Tax hikes and spending cuts likely
Updated on 26 January 2010
An end to the longest UK recession since records began is unlikely to be greeted with the popping of champagne corks at the Treasury.
The sluggish pace of growth likely until the UK picks up steam means little chance of an overnight transformation in the country's prospects.
And a severe round of spending cuts and potential tax hikes looms after the general election as the next Government moves to put the over-stretched public finances back on track.
"Whatever the election result, a very large fiscal squeeze is coming.... the pips are going to squeak like they have rarely squeaked before," said Jonathan Loynes of Capital Economics.
As the economy moves from life-support to a lengthy convalescence, the Bank of England could also raise interest rates from record lows later this year, putting more pressure on household finances.
Governor Mervyn King warned last week that the patience of UK households will be "sorely tried" over the next couple of years due to a short-term inflation spike caused by higher petrol prices and rising VAT.

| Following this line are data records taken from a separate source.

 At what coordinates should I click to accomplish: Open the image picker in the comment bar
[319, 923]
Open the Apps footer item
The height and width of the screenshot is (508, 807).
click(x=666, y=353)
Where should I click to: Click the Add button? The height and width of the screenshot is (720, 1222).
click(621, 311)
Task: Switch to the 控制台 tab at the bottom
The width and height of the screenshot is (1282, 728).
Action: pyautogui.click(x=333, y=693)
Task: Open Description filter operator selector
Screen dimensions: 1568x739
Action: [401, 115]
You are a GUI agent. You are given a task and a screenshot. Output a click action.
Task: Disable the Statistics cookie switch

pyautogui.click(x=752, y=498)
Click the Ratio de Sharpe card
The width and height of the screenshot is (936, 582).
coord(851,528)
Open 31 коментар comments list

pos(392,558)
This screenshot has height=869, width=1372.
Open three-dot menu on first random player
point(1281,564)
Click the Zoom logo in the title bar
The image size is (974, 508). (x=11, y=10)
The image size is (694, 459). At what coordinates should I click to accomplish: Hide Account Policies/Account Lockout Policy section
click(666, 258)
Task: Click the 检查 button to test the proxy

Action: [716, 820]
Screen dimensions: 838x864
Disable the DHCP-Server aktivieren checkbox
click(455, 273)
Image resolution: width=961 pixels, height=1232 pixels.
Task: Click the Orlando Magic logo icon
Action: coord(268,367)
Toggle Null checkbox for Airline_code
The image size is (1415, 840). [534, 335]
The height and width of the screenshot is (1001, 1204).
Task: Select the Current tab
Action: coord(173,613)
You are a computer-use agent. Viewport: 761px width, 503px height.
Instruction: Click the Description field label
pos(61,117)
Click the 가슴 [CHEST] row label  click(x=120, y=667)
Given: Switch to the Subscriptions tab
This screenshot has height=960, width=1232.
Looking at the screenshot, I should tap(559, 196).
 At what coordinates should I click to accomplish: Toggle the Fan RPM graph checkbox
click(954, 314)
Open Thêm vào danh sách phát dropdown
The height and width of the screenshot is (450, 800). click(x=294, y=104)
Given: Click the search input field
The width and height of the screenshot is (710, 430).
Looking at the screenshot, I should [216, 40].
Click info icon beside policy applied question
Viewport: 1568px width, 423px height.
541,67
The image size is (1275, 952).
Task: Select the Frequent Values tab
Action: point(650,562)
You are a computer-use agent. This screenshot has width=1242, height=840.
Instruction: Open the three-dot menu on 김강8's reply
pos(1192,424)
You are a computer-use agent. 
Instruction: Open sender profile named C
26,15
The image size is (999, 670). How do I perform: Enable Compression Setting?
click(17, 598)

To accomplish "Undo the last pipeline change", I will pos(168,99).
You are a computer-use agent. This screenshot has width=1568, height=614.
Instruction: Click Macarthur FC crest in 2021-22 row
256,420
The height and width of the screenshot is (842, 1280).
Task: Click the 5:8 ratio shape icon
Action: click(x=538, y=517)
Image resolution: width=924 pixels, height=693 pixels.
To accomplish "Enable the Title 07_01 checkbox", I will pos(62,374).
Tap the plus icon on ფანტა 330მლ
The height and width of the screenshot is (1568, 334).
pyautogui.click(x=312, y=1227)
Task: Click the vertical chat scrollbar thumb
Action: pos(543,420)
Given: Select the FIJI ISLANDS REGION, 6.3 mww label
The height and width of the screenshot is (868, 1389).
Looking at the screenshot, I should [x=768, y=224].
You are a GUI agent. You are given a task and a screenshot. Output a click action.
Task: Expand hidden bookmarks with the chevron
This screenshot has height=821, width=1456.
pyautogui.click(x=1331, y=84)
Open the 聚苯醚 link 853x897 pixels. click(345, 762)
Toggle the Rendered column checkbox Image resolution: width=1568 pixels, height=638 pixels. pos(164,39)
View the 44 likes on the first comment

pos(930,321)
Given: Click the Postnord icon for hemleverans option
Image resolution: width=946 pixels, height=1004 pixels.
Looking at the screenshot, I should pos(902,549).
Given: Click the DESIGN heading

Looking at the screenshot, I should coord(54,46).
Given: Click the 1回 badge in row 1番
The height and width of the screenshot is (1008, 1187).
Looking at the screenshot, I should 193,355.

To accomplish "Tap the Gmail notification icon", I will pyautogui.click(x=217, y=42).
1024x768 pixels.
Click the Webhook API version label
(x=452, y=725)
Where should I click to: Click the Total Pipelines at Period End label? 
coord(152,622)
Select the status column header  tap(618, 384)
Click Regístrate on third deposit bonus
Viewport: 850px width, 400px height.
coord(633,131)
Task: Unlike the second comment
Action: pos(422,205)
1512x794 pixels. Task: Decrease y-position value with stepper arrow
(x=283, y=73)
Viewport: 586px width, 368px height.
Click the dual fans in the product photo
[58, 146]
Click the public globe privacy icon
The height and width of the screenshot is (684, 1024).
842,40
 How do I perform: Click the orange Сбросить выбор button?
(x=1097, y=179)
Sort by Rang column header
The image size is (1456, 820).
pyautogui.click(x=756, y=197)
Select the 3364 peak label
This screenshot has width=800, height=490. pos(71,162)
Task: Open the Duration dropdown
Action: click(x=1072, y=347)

Rate hikes come even sooner than expected if inflation expectations - closely monitored by the Bank's policymakers - begin to rise.
But the current economic slack left by a recession which cost around 6% of the UK's national output means there is little scope for any meaningful pay rises.
Labour market data showed average earnings growth in the private sector flat year-on-year in November, although the 4% growth enjoyed by the public sector is certain to be pared back as belt-tightening gets under way.
At the same time the UK has seen a sharp jump in household saving rates, which reached an 11-year high of 8.6% during the third quarter of the year as families looked to build up a buffer against recession.